What to work on: Please reproduce all of the material below line for line, leaving every character unchanged.

Listing:
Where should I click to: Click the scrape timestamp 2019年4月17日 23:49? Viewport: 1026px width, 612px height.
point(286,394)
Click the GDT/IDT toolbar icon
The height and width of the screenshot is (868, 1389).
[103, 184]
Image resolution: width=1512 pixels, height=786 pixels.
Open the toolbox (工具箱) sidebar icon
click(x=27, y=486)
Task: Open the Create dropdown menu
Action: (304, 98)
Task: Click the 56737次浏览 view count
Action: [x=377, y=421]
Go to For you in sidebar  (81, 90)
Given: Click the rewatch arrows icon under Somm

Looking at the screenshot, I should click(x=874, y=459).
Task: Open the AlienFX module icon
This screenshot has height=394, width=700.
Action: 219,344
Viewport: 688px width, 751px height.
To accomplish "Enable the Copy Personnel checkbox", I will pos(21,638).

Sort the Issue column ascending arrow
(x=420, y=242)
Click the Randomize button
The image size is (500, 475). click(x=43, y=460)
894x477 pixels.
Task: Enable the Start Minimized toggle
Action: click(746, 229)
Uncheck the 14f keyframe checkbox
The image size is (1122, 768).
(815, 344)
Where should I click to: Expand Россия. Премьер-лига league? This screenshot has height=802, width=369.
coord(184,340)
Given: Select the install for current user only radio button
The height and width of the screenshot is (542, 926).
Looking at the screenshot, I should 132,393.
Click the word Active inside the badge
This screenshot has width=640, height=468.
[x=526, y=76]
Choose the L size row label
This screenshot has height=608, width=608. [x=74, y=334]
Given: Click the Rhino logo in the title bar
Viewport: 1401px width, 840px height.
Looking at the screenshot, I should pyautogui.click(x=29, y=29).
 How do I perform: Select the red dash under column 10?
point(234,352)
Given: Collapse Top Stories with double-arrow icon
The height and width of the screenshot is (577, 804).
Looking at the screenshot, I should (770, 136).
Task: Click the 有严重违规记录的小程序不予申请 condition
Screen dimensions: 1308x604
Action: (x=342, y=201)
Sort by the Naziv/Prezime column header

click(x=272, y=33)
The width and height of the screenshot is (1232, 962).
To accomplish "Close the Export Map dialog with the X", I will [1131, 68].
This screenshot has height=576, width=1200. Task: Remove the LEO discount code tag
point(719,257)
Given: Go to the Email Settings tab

Solution:
Where should I click to: Click the scrape timestamp 2019年4月17日 23:49? Viewport: 1026px width, 612px height.
point(286,394)
Click the GDT/IDT toolbar icon
The height and width of the screenshot is (868, 1389).
[103, 184]
Image resolution: width=1512 pixels, height=786 pixels.
Open the toolbox (工具箱) sidebar icon
click(x=27, y=486)
Task: Open the Create dropdown menu
Action: (304, 98)
Task: Click the 56737次浏览 view count
Action: [x=377, y=421]
Go to For you in sidebar  (81, 90)
Given: Click the rewatch arrows icon under Somm

Looking at the screenshot, I should click(x=874, y=459).
Task: Open the AlienFX module icon
This screenshot has height=394, width=700.
Action: 219,344
Viewport: 688px width, 751px height.
To accomplish "Enable the Copy Personnel checkbox", I will pos(21,638).

Sort the Issue column ascending arrow
(x=420, y=242)
Click the Randomize button
The image size is (500, 475). click(x=43, y=460)
894x477 pixels.
Task: Enable the Start Minimized toggle
Action: click(746, 229)
Uncheck the 14f keyframe checkbox
The image size is (1122, 768).
(815, 344)
Where should I click to: Expand Россия. Премьер-лига league? This screenshot has height=802, width=369.
coord(184,340)
Given: Select the install for current user only radio button
The height and width of the screenshot is (542, 926).
Looking at the screenshot, I should 132,393.
Click the word Active inside the badge
This screenshot has width=640, height=468.
[x=526, y=76]
Choose the L size row label
This screenshot has height=608, width=608. [x=74, y=334]
Given: Click the Rhino logo in the title bar
Viewport: 1401px width, 840px height.
Looking at the screenshot, I should pyautogui.click(x=29, y=29).
 How do I perform: Select the red dash under column 10?
point(234,352)
Given: Collapse Top Stories with double-arrow icon
The height and width of the screenshot is (577, 804).
Looking at the screenshot, I should (770, 136).
Task: Click the 有严重违规记录的小程序不予申请 condition
Screen dimensions: 1308x604
Action: (x=342, y=201)
Sort by the Naziv/Prezime column header

click(x=272, y=33)
The width and height of the screenshot is (1232, 962).
To accomplish "Close the Export Map dialog with the X", I will [1131, 68].
This screenshot has height=576, width=1200. Task: Remove the LEO discount code tag
point(719,257)
Given: Go to the Email Settings tab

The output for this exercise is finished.